Updating Ports with correctDrift enabled using multiple-paths repo triggers an error
Issue
Error triggered after updating ports with correctDrift enabled while using multiple-paths repo
Reproduction steps
- Install Rancher 2.8-head with 3 downstream clusters
- Created a GitRepo by enabling correctDrift. (https://github.com/rancher/fleet-test-data, path: multiple-paths) and deployed to all downstream clusers
- Navigated to DS cluster --> Services
- Edited service by updating it's port.
- Waited for 30 seconds.
- Observations on Rancher 2.8.5:
- GitRepo is in Modified state with Error(See screenshot.)
- Navigated to Continuous Delivery --> Clusters.
- DS cluster on which service was deployed/created is in Modified state.
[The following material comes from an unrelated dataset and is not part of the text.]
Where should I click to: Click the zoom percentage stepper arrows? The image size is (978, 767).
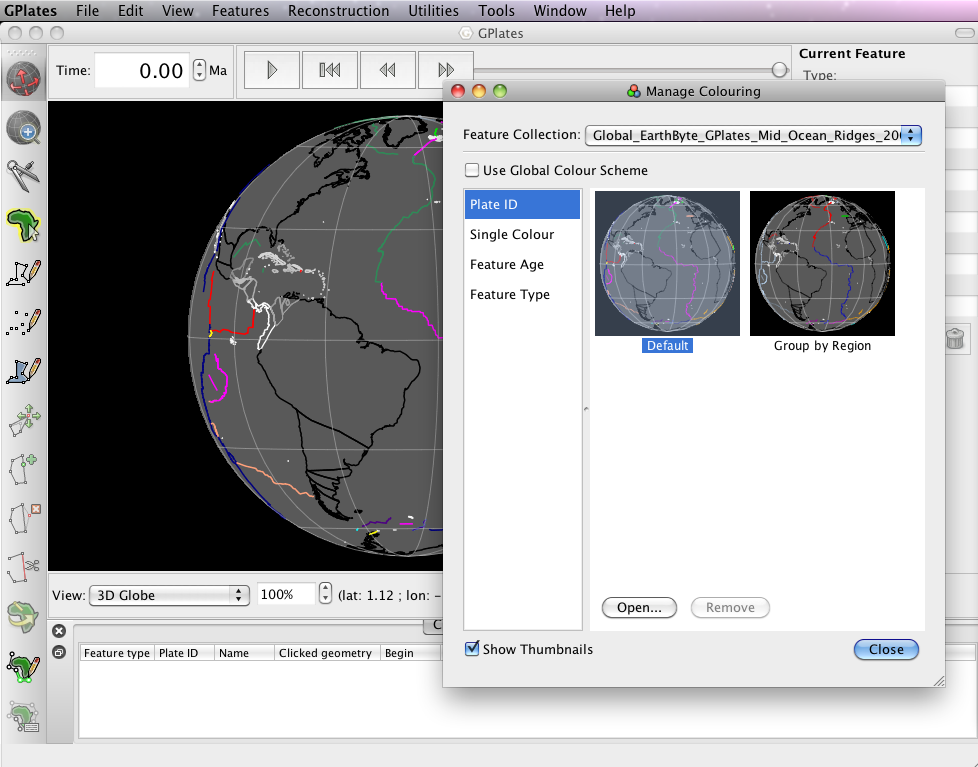pos(325,595)
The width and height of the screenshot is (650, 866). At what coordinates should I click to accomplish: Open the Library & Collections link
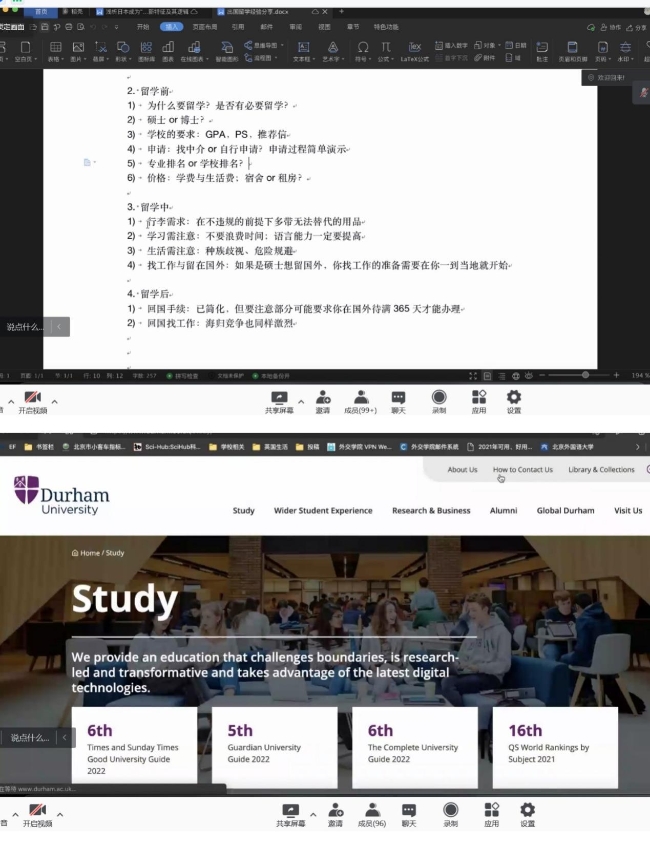pyautogui.click(x=601, y=469)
- Above observation is seen in Rancher
2.8.5+ ~~2.8-headbut not in2.9.0-alpha7~~. Edit: Observed in 2.9 as well IFForce updateis applied
This check has been currently added to ui/e2e ci here. A video can be downloaded from artifact and can by playing the part p1.specs.ts on minute 8:02
Not sure if the Modified state is somehow related to https://github.com/rancher/dashboard/issues/11404
FTR: After adding latest checks for this issue on our ci, 2.8-head did not show this error today, but 2.7-head did.
I just performed a manual check and it seems there was a caveat in our automation.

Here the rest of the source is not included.